━━━ Texte à étudier

Le renseignement doit donc infiltrer des réseaux d’informations, mais doit aussi savoir les pénétrer pour les intoxiquer par de fausses informations. Daniel Martin souligne qu’il fait là un tableau quelque peu provocateur, mais que sa démarche est volontaire, afin d’insister sur le fait qu’il est essentiel de tenir un discours cohérent, de parler d’une seule voix sur la scène internationale. Mais également ne pas oublier la « valeur ajoutée » du renseignement sur la scène économique, afin de protéger les savoirs-faires et les industries français. En un mot, il faut comprendre le plus vite possible le monde qui bouge sans arrêt pour être capable de faire face dans les meilleures conditions possibles à l’avenir.
Et pour cela, il est nécessaire de ne pas reposer entièrement le renseignement sur les progrès technologiques, mais bien de favoriser les relations humaines. Et ce, notamment dans le monde de la recherche et du développement. Il ne faut pas non plus sous-estimer le rôle des renseignements des autres pays. A titre d’exemple, Daniel Martin explique que tous les asiatiques doivent remplir un rapport dès leur retour dans leur pays.
Il existe à la fois un monde du visible et un monde de l’invisible dans le renseignement et la quête des informations. Mais il ne faut pas s’y tromper : aujourd’hui 95 % de l’information est disponible de façon ouverte (le réseau Internet est une source d’une masse colossale d’informations). Le problème n’est pas tant les moyens déployés pour trouver l’information, mais avant tout de sélectionner l’information dans toute ce flux. Plus encore, de trouver ce qui peut être intéressant avant même que le politique ne le demande ! L’enjeu est de comprendre le plus vite possible les évolutions du monde.

━━━━━━

* [Travail à faire]:
(a) D'après le texte sur le renseignement, quelle part de l'information est aujourd'hui disponible de façon ouverte ?
(b) Dans le texte sur le renseignement, relevez toutes les expressions où le mot « monde » est suivi de « de » ou « du » et de son complément.

━━━ Données fournies

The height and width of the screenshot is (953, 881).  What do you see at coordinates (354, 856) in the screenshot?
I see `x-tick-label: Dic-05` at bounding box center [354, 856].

━━━━━━

* [Liste des solutions]:
(a) 95 % de l'information.

(b)
- monde de la recherche et du développement
- monde du visible
- monde de l'invisible